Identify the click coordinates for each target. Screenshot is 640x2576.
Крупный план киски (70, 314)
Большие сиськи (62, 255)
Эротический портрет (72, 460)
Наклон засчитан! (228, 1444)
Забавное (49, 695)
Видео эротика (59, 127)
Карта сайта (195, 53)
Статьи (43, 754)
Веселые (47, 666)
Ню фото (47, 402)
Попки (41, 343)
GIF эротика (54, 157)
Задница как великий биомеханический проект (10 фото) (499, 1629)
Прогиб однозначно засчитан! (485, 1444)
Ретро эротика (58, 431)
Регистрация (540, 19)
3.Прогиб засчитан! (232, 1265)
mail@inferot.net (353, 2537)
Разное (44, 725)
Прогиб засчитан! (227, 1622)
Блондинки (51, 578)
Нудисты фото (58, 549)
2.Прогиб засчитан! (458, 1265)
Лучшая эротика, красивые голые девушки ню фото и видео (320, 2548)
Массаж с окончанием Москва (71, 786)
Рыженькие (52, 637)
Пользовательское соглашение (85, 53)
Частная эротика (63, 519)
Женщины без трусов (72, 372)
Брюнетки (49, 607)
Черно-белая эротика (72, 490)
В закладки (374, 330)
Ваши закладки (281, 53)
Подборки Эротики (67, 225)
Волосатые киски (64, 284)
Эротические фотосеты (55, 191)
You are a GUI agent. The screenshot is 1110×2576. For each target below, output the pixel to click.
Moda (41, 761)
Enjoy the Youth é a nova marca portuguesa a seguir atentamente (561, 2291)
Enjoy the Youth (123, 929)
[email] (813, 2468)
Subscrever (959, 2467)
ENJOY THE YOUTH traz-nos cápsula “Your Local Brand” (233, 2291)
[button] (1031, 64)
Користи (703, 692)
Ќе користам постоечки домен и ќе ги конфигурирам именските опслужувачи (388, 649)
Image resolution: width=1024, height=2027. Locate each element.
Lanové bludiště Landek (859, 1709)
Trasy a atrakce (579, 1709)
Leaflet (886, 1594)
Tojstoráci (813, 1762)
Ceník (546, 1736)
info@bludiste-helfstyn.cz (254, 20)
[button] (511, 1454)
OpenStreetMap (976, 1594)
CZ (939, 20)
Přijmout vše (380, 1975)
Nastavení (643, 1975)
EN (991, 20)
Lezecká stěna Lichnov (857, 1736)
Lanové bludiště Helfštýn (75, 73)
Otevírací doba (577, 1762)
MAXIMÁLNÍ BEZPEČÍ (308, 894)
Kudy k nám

=== TE VERRICHTEN WERK ===
Zet alle vermeldingen hierboven onder elkaar in een genummerde lijst, zonder lege regels.

=== RESULTAAT ===
1. Identify the click coordinates for each target. Screenshot is 640x2576.
2. Крупный план киски (70, 314)
3. Большие сиськи (62, 255)
4. Эротический портрет (72, 460)
5. Наклон засчитан! (228, 1444)
6. Забавное (49, 695)
7. Видео эротика (59, 127)
8. Карта сайта (195, 53)
9. Статьи (43, 754)
10. Веселые (47, 666)
11. Ню фото (47, 402)
12. Попки (41, 343)
13. GIF эротика (54, 157)
14. Задница как великий биомеханический проект (10 фото) (499, 1629)
15. Прогиб однозначно засчитан! (485, 1444)
16. Ретро эротика (58, 431)
17. Регистрация (540, 19)
18. 3.Прогиб засчитан! (232, 1265)
19. mail@inferot.net (353, 2537)
20. Разное (44, 725)
21. Прогиб засчитан! (227, 1622)
22. Блондинки (51, 578)
23. Нудисты фото (58, 549)
24. 2.Прогиб засчитан! (458, 1265)
25. Лучшая эротика, красивые голые девушки ню фото и видео (320, 2548)
26. Массаж с окончанием Москва (71, 786)
27. Рыженькие (52, 637)
28. Пользовательское соглашение (85, 53)
29. Частная эротика (63, 519)
30. Женщины без трусов (72, 372)
31. Брюнетки (49, 607)
32. Черно-белая эротика (72, 490)
33. В закладки (374, 330)
34. Ваши закладки (281, 53)
35. Подборки Эротики (67, 225)
36. Волосатые киски (64, 284)
37. Эротические фотосеты (55, 191)
38. You are a GUI agent. The screenshot is 1110×2576. For each target below, output the pixel to click.
39. Moda (41, 761)
40. Enjoy the Youth é a nova marca portuguesa a seguir atentamente (561, 2291)
41. Enjoy the Youth (123, 929)
42. [email] (813, 2468)
43. Subscrever (959, 2467)
44. ENJOY THE YOUTH traz-nos cápsula “Your Local Brand” (233, 2291)
45. [button] (1031, 64)
46. Користи (703, 692)
47. Ќе користам постоечки домен и ќе ги конфигурирам именските опслужувачи (388, 649)
48. Image resolution: width=1024, height=2027. Locate each element.
49. Lanové bludiště Landek (859, 1709)
50. Trasy a atrakce (579, 1709)
51. Leaflet (886, 1594)
52. Tojstoráci (813, 1762)
53. Ceník (546, 1736)
54. info@bludiste-helfstyn.cz (254, 20)
55. [button] (511, 1454)
56. OpenStreetMap (976, 1594)
57. CZ (939, 20)
58. Přijmout vše (380, 1975)
59. Nastavení (643, 1975)
60. EN (991, 20)
61. Lezecká stěna Lichnov (857, 1736)
62. Lanové bludiště Helfštýn (75, 73)
63. Otevírací doba (577, 1762)
64. MAXIMÁLNÍ BEZPEČÍ (308, 894)
65. Kudy k nám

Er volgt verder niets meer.